REQUIRED ACTION: Every entry, from first to last, is to be retyped without any alteration.

# # # # #

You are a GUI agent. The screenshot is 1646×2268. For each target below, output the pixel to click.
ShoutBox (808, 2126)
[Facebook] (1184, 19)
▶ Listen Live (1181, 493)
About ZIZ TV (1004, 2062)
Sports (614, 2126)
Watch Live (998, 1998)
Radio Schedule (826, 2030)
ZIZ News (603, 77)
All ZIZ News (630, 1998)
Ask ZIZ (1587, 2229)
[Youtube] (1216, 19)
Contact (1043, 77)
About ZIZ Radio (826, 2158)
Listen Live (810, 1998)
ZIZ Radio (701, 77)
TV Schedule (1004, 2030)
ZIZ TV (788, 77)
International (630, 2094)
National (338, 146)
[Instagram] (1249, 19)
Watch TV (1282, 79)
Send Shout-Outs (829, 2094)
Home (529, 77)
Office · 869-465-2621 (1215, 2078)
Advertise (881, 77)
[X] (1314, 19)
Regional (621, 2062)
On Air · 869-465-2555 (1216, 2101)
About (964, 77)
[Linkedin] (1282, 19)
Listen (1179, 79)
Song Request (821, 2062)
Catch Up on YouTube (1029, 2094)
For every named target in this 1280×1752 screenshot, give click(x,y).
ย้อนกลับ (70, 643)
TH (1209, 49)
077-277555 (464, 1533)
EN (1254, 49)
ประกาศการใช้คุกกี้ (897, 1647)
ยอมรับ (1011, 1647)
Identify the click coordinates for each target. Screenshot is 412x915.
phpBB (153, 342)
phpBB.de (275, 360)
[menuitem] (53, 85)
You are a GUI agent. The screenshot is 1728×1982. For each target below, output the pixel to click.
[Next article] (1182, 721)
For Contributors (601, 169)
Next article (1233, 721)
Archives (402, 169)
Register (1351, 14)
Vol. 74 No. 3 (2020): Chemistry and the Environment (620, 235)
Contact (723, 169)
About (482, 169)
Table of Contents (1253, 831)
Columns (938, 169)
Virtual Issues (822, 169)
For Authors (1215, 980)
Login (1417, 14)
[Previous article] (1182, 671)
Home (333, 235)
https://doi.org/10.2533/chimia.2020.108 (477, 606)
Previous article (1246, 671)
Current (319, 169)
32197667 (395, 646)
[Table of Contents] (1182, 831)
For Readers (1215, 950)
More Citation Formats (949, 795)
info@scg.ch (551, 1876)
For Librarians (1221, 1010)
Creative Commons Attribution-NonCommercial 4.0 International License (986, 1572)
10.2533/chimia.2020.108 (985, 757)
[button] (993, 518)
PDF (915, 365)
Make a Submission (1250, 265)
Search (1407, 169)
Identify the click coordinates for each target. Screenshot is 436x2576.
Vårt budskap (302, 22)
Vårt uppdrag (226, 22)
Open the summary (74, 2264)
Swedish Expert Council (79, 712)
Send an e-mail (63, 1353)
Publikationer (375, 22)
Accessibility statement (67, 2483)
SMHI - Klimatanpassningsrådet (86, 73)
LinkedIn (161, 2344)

# # # # #

TASK OUTPUT:
You are a GUI agent. The screenshot is 1646×2268. For each target below, output the pixel to click.
ShoutBox (808, 2126)
[Facebook] (1184, 19)
▶ Listen Live (1181, 493)
About ZIZ TV (1004, 2062)
Sports (614, 2126)
Watch Live (998, 1998)
Radio Schedule (826, 2030)
ZIZ News (603, 77)
All ZIZ News (630, 1998)
Ask ZIZ (1587, 2229)
[Youtube] (1216, 19)
Contact (1043, 77)
About ZIZ Radio (826, 2158)
Listen Live (810, 1998)
ZIZ Radio (701, 77)
TV Schedule (1004, 2030)
ZIZ TV (788, 77)
International (630, 2094)
National (338, 146)
[Instagram] (1249, 19)
Watch TV (1282, 79)
Send Shout-Outs (829, 2094)
Home (529, 77)
Office · 869-465-2621 (1215, 2078)
Advertise (881, 77)
[X] (1314, 19)
Regional (621, 2062)
On Air · 869-465-2555 (1216, 2101)
About (964, 77)
[Linkedin] (1282, 19)
Listen (1179, 79)
Song Request (821, 2062)
Catch Up on YouTube (1029, 2094)
For every named target in this 1280×1752 screenshot, give click(x,y).
ย้อนกลับ (70, 643)
TH (1209, 49)
077-277555 (464, 1533)
EN (1254, 49)
ประกาศการใช้คุกกี้ (897, 1647)
ยอมรับ (1011, 1647)
Identify the click coordinates for each target. Screenshot is 412x915.
phpBB (153, 342)
phpBB.de (275, 360)
[menuitem] (53, 85)
You are a GUI agent. The screenshot is 1728×1982. For each target below, output the pixel to click.
[Next article] (1182, 721)
For Contributors (601, 169)
Next article (1233, 721)
Archives (402, 169)
Register (1351, 14)
Vol. 74 No. 3 (2020): Chemistry and the Environment (620, 235)
Contact (723, 169)
About (482, 169)
Table of Contents (1253, 831)
Columns (938, 169)
Virtual Issues (822, 169)
For Authors (1215, 980)
Login (1417, 14)
[Previous article] (1182, 671)
Home (333, 235)
https://doi.org/10.2533/chimia.2020.108 (477, 606)
Previous article (1246, 671)
Current (319, 169)
32197667 (395, 646)
[Table of Contents] (1182, 831)
For Readers (1215, 950)
More Citation Formats (949, 795)
info@scg.ch (551, 1876)
For Librarians (1221, 1010)
Creative Commons Attribution-NonCommercial 4.0 International License (986, 1572)
10.2533/chimia.2020.108 (985, 757)
[button] (993, 518)
PDF (915, 365)
Make a Submission (1250, 265)
Search (1407, 169)
Identify the click coordinates for each target. Screenshot is 436x2576.
Vårt budskap (302, 22)
Vårt uppdrag (226, 22)
Open the summary (74, 2264)
Swedish Expert Council (79, 712)
Send an e-mail (63, 1353)
Publikationer (375, 22)
Accessibility statement (67, 2483)
SMHI - Klimatanpassningsrådet (86, 73)
LinkedIn (161, 2344)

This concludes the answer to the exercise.